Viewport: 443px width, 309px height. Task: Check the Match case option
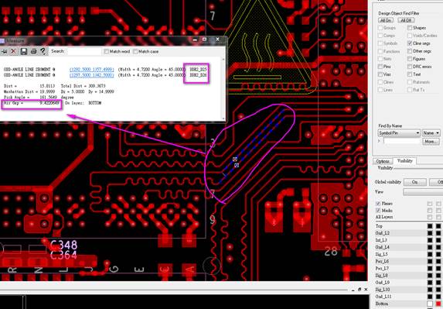(x=135, y=51)
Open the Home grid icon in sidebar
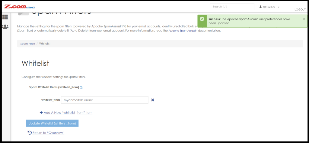This screenshot has height=143, width=309. click(5, 17)
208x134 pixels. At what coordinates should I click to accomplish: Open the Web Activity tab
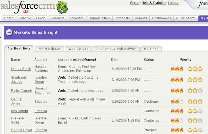pos(78,49)

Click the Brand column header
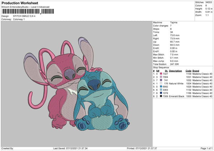(x=196, y=71)
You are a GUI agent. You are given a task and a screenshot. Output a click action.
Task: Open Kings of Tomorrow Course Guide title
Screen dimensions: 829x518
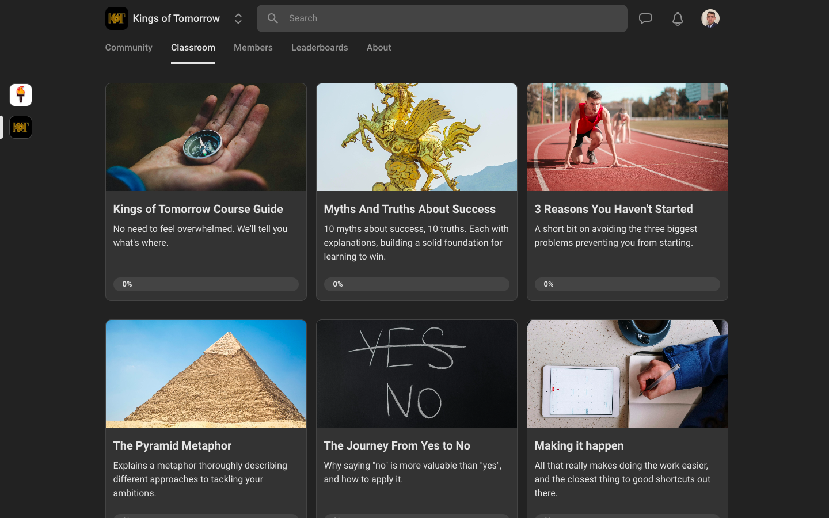tap(198, 209)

= = =

• _What to produce_:
Output every entry verbatim but skip the pictures.

• _Response area_:
Viewport: 443px width, 309px height. Task: Check the Match case option
(x=135, y=51)
Open the Home grid icon in sidebar
This screenshot has height=143, width=309. click(5, 17)
208x134 pixels. At what coordinates should I click to accomplish: Open the Web Activity tab
pos(78,49)

Click the Brand column header
(x=196, y=71)
You are a GUI agent. You are given a task and a screenshot. Output a click action.
Task: Open Kings of Tomorrow Course Guide title
Screen dimensions: 829x518
tap(198, 209)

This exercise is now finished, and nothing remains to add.